Trois questions à Alexandre Aebi, professeur d’agroécologie, Université de Neuchâtel

Y a-t-il d’autres espèces invasives dans les forêts suisses?

Oui, mais contrairement à la tordeuse grise, leur présence ne dépend pas d’un cycle naturel. Je pense notamment à la pyrale du buis, une chenille importée de Chine via le commerce international, qui défolie et affaiblit de nombreux arbres autour de Neuchâtel depuis l’année dernière, ainsi que le cynips du châtaignier, qui est présent au Tessin et dans le Chablais depuis dix ans. Leur pullulation modifie considérablement les paysages forestiers.

Des mesures sont-elles mises en place pour les combattre?

Les traitements phytosanitaires sont interdits dans les forêts. Toutefois, des lâchers d’agents de lutte biologique pourraient être autorisés si les risques d’une prolifération étaient jugés trop importants.
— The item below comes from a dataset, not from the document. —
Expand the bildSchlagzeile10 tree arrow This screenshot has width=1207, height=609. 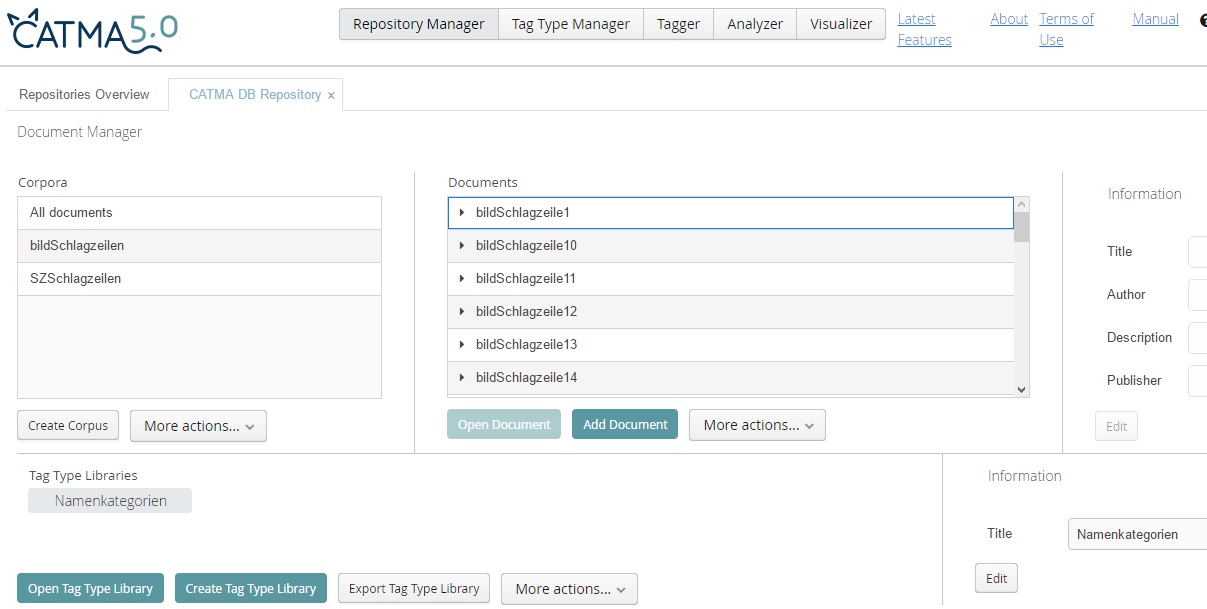tap(462, 246)

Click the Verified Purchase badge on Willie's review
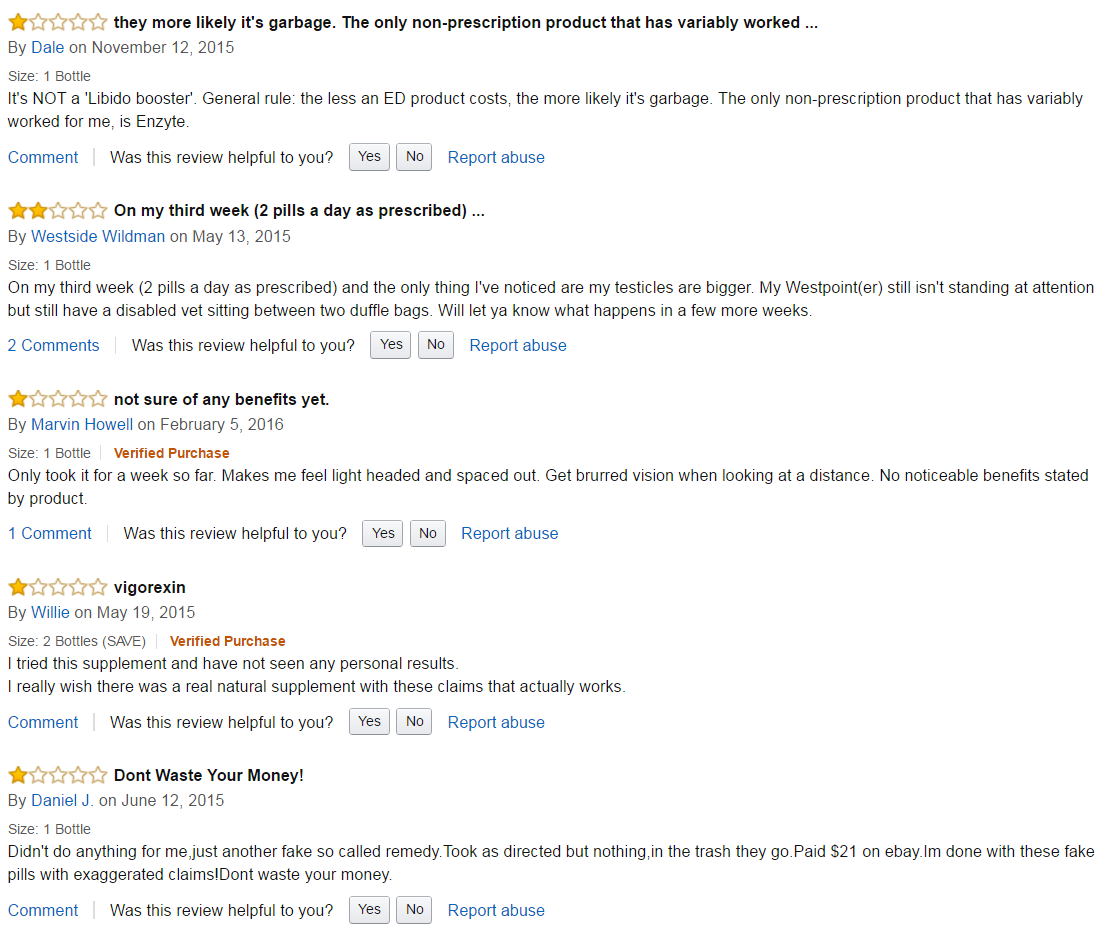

Il s’agirait d’évaluer les coûts et les bénéfices.

Quel est l’impact du réchauffement climatique sur ces invasions?

L’augmentation des températures peut provoquer un affaiblissement des arbres ainsi qu’une arrivée d’insectes exotiques dans nos régions, ce qui peut être dangereux. Bien que certains de ces ravageurs soient difficilement détectables, des contrôles phytosanitaires sont constamment effectués aux frontières afin d’empêcher l’arrivée d’espèces problématiques.